═════ DATA FOR PROCESSING

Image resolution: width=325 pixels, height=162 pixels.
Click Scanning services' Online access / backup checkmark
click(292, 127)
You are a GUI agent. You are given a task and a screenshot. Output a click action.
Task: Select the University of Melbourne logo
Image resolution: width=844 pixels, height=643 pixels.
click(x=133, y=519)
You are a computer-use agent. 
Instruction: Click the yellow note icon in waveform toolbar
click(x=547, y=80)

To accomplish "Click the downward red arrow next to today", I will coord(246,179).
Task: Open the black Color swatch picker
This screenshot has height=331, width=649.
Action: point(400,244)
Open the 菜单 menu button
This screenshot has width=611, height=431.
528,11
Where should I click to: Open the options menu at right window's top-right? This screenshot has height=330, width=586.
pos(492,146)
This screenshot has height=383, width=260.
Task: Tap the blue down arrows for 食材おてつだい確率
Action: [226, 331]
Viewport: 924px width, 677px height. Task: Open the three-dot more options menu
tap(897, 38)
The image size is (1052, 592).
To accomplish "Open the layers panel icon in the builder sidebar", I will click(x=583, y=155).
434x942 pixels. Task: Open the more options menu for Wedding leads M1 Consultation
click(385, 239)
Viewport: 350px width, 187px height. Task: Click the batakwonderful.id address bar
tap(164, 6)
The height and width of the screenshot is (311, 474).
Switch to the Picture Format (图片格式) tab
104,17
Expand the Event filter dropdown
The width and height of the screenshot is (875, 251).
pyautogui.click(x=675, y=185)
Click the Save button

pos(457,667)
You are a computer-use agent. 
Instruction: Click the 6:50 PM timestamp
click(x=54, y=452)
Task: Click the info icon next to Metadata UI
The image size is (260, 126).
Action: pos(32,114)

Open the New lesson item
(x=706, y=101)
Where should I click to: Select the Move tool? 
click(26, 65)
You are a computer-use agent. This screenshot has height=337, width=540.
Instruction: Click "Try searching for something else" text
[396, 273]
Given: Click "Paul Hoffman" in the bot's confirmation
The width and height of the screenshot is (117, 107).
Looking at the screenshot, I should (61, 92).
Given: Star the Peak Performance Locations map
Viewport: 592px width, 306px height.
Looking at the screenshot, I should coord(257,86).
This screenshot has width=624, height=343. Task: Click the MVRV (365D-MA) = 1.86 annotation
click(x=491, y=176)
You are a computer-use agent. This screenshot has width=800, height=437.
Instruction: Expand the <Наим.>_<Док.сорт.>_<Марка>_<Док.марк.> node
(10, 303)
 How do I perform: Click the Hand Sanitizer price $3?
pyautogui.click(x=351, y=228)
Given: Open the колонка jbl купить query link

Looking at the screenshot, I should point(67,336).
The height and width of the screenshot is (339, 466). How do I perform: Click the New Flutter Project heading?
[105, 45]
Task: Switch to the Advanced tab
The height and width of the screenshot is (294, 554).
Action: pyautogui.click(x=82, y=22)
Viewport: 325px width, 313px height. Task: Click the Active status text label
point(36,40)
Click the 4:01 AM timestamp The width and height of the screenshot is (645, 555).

══════════

◆ **ASSIGNMENT**
Each record above has to be printed again, word for word.

◆ **TASK SOLUTION**
Image resolution: width=325 pixels, height=162 pixels.
Click Scanning services' Online access / backup checkmark
click(292, 127)
You are a GUI agent. You are given a task and a screenshot. Output a click action.
Task: Select the University of Melbourne logo
Image resolution: width=844 pixels, height=643 pixels.
click(x=133, y=519)
You are a computer-use agent. 
Instruction: Click the yellow note icon in waveform toolbar
click(x=547, y=80)

To accomplish "Click the downward red arrow next to today", I will coord(246,179).
Task: Open the black Color swatch picker
This screenshot has height=331, width=649.
Action: point(400,244)
Open the 菜单 menu button
This screenshot has width=611, height=431.
528,11
Where should I click to: Open the options menu at right window's top-right? This screenshot has height=330, width=586.
pos(492,146)
This screenshot has height=383, width=260.
Task: Tap the blue down arrows for 食材おてつだい確率
Action: [226, 331]
Viewport: 924px width, 677px height. Task: Open the three-dot more options menu
tap(897, 38)
The image size is (1052, 592).
To accomplish "Open the layers panel icon in the builder sidebar", I will click(x=583, y=155).
434x942 pixels. Task: Open the more options menu for Wedding leads M1 Consultation
click(385, 239)
Viewport: 350px width, 187px height. Task: Click the batakwonderful.id address bar
tap(164, 6)
The height and width of the screenshot is (311, 474).
Switch to the Picture Format (图片格式) tab
104,17
Expand the Event filter dropdown
The width and height of the screenshot is (875, 251).
pyautogui.click(x=675, y=185)
Click the Save button

pos(457,667)
You are a computer-use agent. 
Instruction: Click the 6:50 PM timestamp
click(x=54, y=452)
Task: Click the info icon next to Metadata UI
The image size is (260, 126).
Action: pos(32,114)

Open the New lesson item
(x=706, y=101)
Where should I click to: Select the Move tool? 
click(26, 65)
You are a computer-use agent. This screenshot has height=337, width=540.
Instruction: Click "Try searching for something else" text
[396, 273]
Given: Click "Paul Hoffman" in the bot's confirmation
The width and height of the screenshot is (117, 107).
Looking at the screenshot, I should (61, 92).
Given: Star the Peak Performance Locations map
Viewport: 592px width, 306px height.
Looking at the screenshot, I should coord(257,86).
This screenshot has width=624, height=343. Task: Click the MVRV (365D-MA) = 1.86 annotation
click(x=491, y=176)
You are a computer-use agent. This screenshot has width=800, height=437.
Instruction: Expand the <Наим.>_<Док.сорт.>_<Марка>_<Док.марк.> node
(10, 303)
 How do I perform: Click the Hand Sanitizer price $3?
pyautogui.click(x=351, y=228)
Given: Open the колонка jbl купить query link

Looking at the screenshot, I should point(67,336).
The height and width of the screenshot is (339, 466). How do I perform: Click the New Flutter Project heading?
[105, 45]
Task: Switch to the Advanced tab
The height and width of the screenshot is (294, 554).
Action: pyautogui.click(x=82, y=22)
Viewport: 325px width, 313px height. Task: Click the Active status text label
point(36,40)
Click the 4:01 AM timestamp The width and height of the screenshot is (645, 555).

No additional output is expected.